# Swedish: Nytt godare cafe



## PABLO DE SOTO

I have seen on a cafe window in a street of Malmö NYTT GODARE CAFE.

It shocked me because I thought that it should be bättre.

I have just been surfing in Internet and I have found that godare is not the comparative of god, but of bra, so good-godare, bra-bättre. Am I right?

Maybe I am confused because gooder does not exist in English, and I thought it was the same in Swedish.


----------



## Wilma_Sweden

The adjective god has two comparative patterns: godare/godast as well as bättre/bäst.
Bra has only one pattern: bättre/bäst.

God/godare/godast is mainly used about things that have a nice taste, such as coffee: Nytt godare kaffe. (New tastier coffee). 

God/bättre/bäst is used in most other circumstances.

However, in Nytt bättre café, bättre originates from bra and refer to the quality of the café, i.e. the establishment that serves coffee.
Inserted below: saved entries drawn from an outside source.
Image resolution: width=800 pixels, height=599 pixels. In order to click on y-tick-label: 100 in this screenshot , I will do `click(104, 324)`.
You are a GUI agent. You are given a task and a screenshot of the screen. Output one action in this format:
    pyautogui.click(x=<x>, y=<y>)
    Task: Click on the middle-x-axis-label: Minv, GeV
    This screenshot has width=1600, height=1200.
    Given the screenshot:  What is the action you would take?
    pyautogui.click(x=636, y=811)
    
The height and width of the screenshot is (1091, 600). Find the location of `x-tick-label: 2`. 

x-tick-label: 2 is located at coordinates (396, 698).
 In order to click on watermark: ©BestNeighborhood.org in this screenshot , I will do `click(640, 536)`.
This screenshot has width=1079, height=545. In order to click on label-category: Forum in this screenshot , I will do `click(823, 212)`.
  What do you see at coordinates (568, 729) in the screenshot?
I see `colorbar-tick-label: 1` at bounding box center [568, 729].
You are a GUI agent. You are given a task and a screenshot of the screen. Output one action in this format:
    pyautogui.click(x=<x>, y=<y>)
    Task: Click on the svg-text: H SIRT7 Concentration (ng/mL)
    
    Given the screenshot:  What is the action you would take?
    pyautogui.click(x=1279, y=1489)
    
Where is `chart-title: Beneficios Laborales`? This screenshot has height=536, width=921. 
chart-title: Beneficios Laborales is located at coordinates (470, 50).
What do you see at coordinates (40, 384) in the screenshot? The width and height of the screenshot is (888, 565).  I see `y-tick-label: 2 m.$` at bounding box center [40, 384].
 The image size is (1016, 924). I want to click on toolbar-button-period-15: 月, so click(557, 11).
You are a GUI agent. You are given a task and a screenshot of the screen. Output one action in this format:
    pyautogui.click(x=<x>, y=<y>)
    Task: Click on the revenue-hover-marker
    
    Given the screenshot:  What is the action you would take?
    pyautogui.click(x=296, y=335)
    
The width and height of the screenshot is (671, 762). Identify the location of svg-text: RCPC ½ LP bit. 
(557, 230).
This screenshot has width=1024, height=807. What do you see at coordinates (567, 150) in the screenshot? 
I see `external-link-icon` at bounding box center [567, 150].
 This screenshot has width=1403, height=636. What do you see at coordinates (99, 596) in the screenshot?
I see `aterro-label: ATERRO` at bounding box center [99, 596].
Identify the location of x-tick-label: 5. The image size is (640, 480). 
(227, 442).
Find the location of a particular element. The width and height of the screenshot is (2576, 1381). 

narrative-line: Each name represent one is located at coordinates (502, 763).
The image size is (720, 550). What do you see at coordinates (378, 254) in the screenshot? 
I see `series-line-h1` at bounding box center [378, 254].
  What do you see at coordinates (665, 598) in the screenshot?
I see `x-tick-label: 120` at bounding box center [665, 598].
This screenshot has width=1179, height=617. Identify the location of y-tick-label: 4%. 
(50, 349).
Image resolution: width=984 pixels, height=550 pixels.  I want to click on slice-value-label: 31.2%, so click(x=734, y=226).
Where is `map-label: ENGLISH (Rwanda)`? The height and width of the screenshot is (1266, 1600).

Conclusion: The person who wrote that sign in Malmö didn't know their Swedish very well, as the drink is spelt: kaffe, and the establishment: café. 
Nytt godare cafe =    Hopefully they know their adjectives but can't spell the drink properly, in which case they're referring to the coffee they serve which is now tastier than ever. If they are referring to their establishment, they still can't spell properly (the accent is missing) and I shudder to think what the premises would taste like... 

/Wilma


----------



## PABLO DE SOTO

Wilma_Sweden said:


> The adjective god has two comparative patterns: godare/godast as well as bättre/bäst.
> Bra has only one pattern: bättre/bäst.
> 
> God/godare/godast is mainly used about things that have a nice taste, such as coffee: Nytt godare kaffe. (New tastier coffee).
> 
> God/bättre/bäst is used in most other circumstances.
> 
> However, in Nytt bättre café, bättre originates from bra and refer to the quality of the café, i.e. the establishment that serves coffee.
> 
> Conclusion: The person who wrote that sign in Malmö didn't know their Swedish very well, as the drink is spelt: kaffe, and the establishment: café.
> Nytt godare cafe =    Hopefully they know their adjectives but can't spell the drink properly, in which case they're referring to the coffee they serve which is now tastier than ever. If they are referring to their establishment, they still can't spell properly (the accent is missing) and I shudder to think what the premises would taste like...
> 
> /Wilma


 

Maybe it's me who hasn't written it properly. Now I can`t remember if I saw café or kaffe. I still think it was cafe (without accent) but I am not sure.
Thanks for your explanation.


----------



## Wilma_Sweden

PABLO DE SOTO said:


> Maybe it's me who hasn't written it properly. Now I can`t remember if I saw café or kaffe. I still think it was cafe (without accent) but I am not sure.
> Thanks for your explanation.


Don't worry! I would expect to see all sorts of strange mis-spellings around 'Möllan' and other areas of Malmö where there is a high percentage of people whose native language is anything but Swedish!  If you remember where, I might even take a peek next time I go down there if I happen into the right area...

/Wilma


----------



## PABLO DE SOTO

According to the town map, it is Södra Förstadsgatan, between the Triangle and Gustaf Adolfs Torg, not that Möllan.
The sign was written by hand on the windowpane.


----------



## Wilma_Sweden

OK, a bit more up-market, but there's no guarantee that High Street shopkeepers are any better at spelling...

/Wilma


----------



## USB-anslutning

I could check it out tomorrow, if I don't forget to do it. If you have more details about where exactly it is it would help.


----------



## PABLO DE SOTO

If you walk from the triangle to Gustaf Adolfs Torg, the cafe is on the left side of the street.
I hope they have not deleted the sign.


----------



## USB-anslutning

I found it, it says kaffe. Picture attached as well, though heavily compressed.


----------



## PABLO DE SOTO

USB-anslutning said:


> I found it, it says kaffe. Picture attached as well, though heavily compressed.


 

Oh! As I supposed, it was my mistaken
Or maybe they have read the forum and have quickly corrected it.... mmm I am afraid not
Anyway my question was about the word that shocked me, godare , and I paid less attention to the kaffe.


----------